Pelrine, yazılımın sunduğu kazanma stratejisinin bir insan tarafından öğrenilmesinin zorluğu hakkında “umursanamayacak kadar zor değil, ancak aşırı da zor değil” ifadesini kullandı ve bu yöntemin orta seviye bir oyuncu tarafından makineleri yenmek için etkili bir şekilde kullanılabileceğini belirtti. Ayrıca, benzer taktikleri başka bir üst düzey Go sistemi olan Leela Zero‘ya karşı kazanmak için de başarıyla uyguladı.

Bir bilgisayar tarafından önerilen taktiklerin yardımıyla elde edilen bu zafer, genellikle tüm masa oyunları arasında en karmaşık olarak kabul edilen Go’da yapay zekanın insanlara karşı tartışmasız bir üstünlük sağladığı yedi yıl sonrasında gerçekleşti.

AlphaGo’nun Tarihi Zaferi

AlphaGo, Google’a ait araştırma şirketi DeepMind tarafından geliştirilen bir sistemdir ve 2016 yılında dünya Go şampiyonu Lee Sedol‘u dörde bir yenerek büyük bir zafer kazanmıştı. Sedol, bu yenilginin ardından üç yıl içinde Go’dan emekli olmasını, “yenilemeyecek bir varlık” olarak tanımladığı yapay zekanın yükselişine bağlamıştı. AlphaGo’nun halka açık bir sistem olmaması, Pelrine’in galip geldiği sistemlerin başarı açısından eşi olarak kabul edilmesini sağlamıştır.

Go oyununda, iki oyuncu 19×19 ızgaralı bir tahtada dönüşümlü olarak siyah ve beyaz taşları yerleştirerek rakiplerinin taşlarını çevrelemeye ve en geniş alanı ele geçirmeye çalışır.

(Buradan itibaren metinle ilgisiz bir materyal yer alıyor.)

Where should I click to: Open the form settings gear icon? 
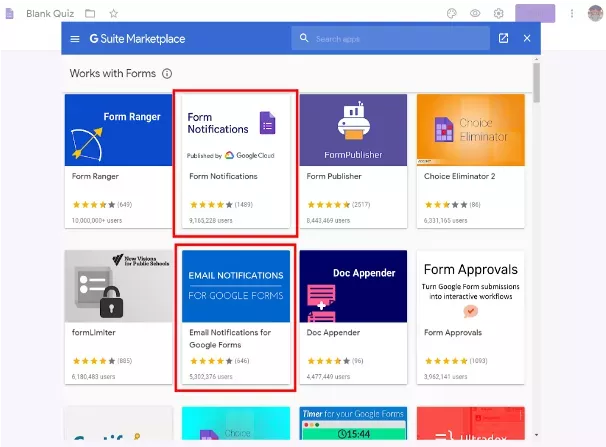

Hamle sayısı ve taşların yerleşimiyle ortaya çıkan kombinasyonlar, bir bilgisayarın gelecekteki her potansiyel hareketi değerlendirmesinin neredeyse imkansız olduğunu (en azından yüksek işlem gücü gerektiren durumlarda) gösteriyor.

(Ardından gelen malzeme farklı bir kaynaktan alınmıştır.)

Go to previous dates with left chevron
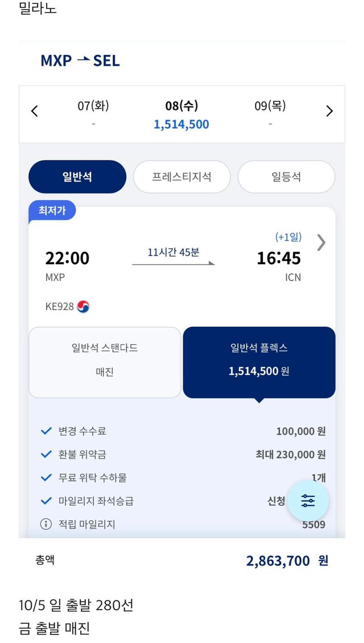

Pelrine tarafından uygulanan taktikler, rakibinin kendi gruplarından birini çevrelemek için büyük bir taş “halkasını” yavaşça birbirine doğru dizmenin yanı sıra tahtanın farklı köşelerindeki hareketlerle yapay zekanın dikkatini dağıtmayı içeriyordu. Pelrine, Go botunun kuşatma neredeyse tamamlandığında bile savunmasızlığını fark etmediğini belirtti ve bir insanın bu durumu fark etmesinin oldukça kolay olduğunu vurguladı.

Zayıflıkların Keşfi

Berkeley’deki California Üniversitesi’nde bilgisayar bilimi profesörü olan Stuart Russell, en gelişmiş Go makinelerinden bazılarında bir zayıflığın keşfedilmesinin, günümüzün en gelişmiş yapay zekasının temelini oluşturan derin öğrenme sistemlerinde önemli bir kusura işaret ettiğini dile getirdi. Russell, bu sistemlerin yalnızca geçmişte maruz kaldıkları belirli durumları “anlayabildiğini” ve insanlara kolay gelen bir şekilde genelleme yapamadıklarını belirtti. Russell, “Makinelere insanüstü zeka düzeyleri atfetmekte çok aceleci davrandığımızı bir kez daha gösteriyor” dedi.